# Lowes' Lump Charcoal?



## WhyMe (Apr 21, 2013)

I was at Lowes the other day and saw Lowes' brand lump Charcoal has anybody use this type of charcoal before?
Whyme 
Mako My Dayo


----------



## WhyMe (Apr 21, 2013)

The price for charcoal.
Whyme 
Mako My Dayo


----------



## grumpy old man (Dec 20, 2009)

burns longer than regular charcoal and adds much better flavor. get a charcoal chimney if you dont allready have one.


----------



## Baker8425 (Jul 2, 2012)

Wirelessly posted

Been using it o. The egg recently. I think it lights quicker, than Bge brand, but wife complains that it makes food taste weird... I like it though.


----------



## Hot Reels (Oct 3, 2007)

in my professional opinion has a funny taste/smell and the pieces are too small. It is a south american wood blend.
http://www.nakedwhiz.com/lumpdatabase/lumpbag60.htm


----------



## panhandleslim (Jan 11, 2013)

Normal charcoal around the world but you never know what kind of wood they use. Hardwood means about 200 different things. Used to go to a guys house, in Brazil, and buy a big sack for about $3.00 and I was getting the higher '******' price.


----------



## WhyMe (Apr 21, 2013)

Well, I don't need a funny tasting turkey on turkey day. I have been using the SAMs lump wood.
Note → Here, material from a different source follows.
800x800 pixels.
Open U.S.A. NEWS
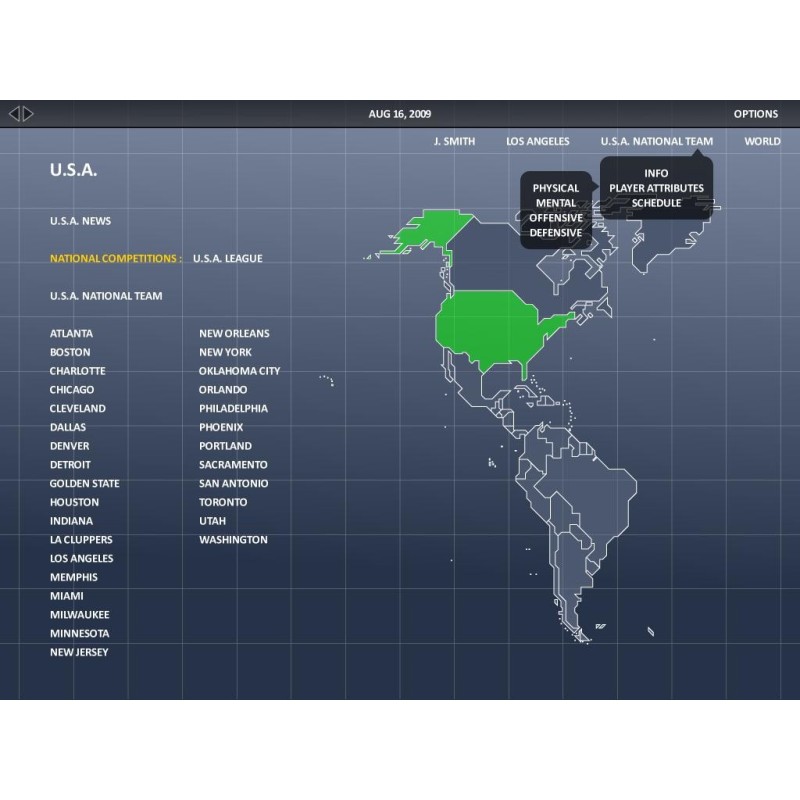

Works pretty good, but a lot of small pieces ( BGE doesn't get as hot ). I'll look here on the lump charcoal to use. I think most of you guys use is comes in the red bag. I forgot the brand name of it. Thanks.
Whyme 
Mako My Dayo


----------



## Smarty (Nov 23, 2008)

I use the Cowboy brand that's about 10-$12. Been pretty good so far.


----------



## WhyMe (Apr 21, 2013)

Cowboy brand...where does one buy that at?
Whyme 
Mako My Dayo


----------



## whalerjon (May 7, 2010)

The NakedWhiz web link that Hot Reels posted is always my first stop when thinking about buying a different lump. It should answer all of your charcoal questions. Therefore, I pretty much stay with Royal Oak from Wallyworld.


----------



## WhyMe (Apr 21, 2013)

Good to know... I need to buy some after doing the turkey yesterday, and now I got a Prime Rib to cook. Publix has prime rib on sale for 7.99$ a pound.
Whyme 
Mako My Dayo


----------



## Smarty (Nov 23, 2008)

WhyMe said:


> Cowboy brand...where does one buy that at?
> Whyme
> Mako My Dayo


So far the only places I've bought it from were Walmart and Food Outlet. Large bag is $10 at Food Outlet. Does have some smaller pieces in it but well worth the money.


----------



## Hot Reels (Oct 3, 2007)

Broilmaster is the best I have found.


----------



## Jason (Oct 2, 2007)

Smarty said:


> I use the Cowboy brand that's about 10-$12. Been pretty good so far.



I've tried the cowboy brand before but found too many rocks in it....outta 20lb bag 2-3 of that had to be rocks!!!!


----------



## Smarty (Nov 23, 2008)

Jason said:


> I've tried the cowboy brand before but found too many rocks in it....outta 20lb bag 2-3 of that had to be rocks!!!!


 I've found 1 or 2 small rocks before but never anything like that. It is a cheap brand but has worked very consistent for me and lasted a long time. If you're looking for high quality though you gotta pay the price :yes:


----------



## WhyMe (Apr 21, 2013)

Smarty I do agree with you get what you pay for all the way. I'll try that Cowboy brand and see what I come up with. The new brand I have been using is Royal Oak and so far very pleased it gets the grilled up to temp and fast.
Whyme
Mako My Dayo


----------



## Jason (Oct 2, 2007)

I use Royal Oak and still find a rock or 2...I buy different brands when I find it fer a good price though....


----------



## Snagged Line (Sep 30, 2007)

Hot Reels said:


> Broilmaster is the best I have found.







You're not fooling anyone Sky, I seen the bloody smoke coming from behind the Fence.........
Working on the BGE Cook off are ya????

https://www.youtube.com/watch?v=PGiCUAMargY


----------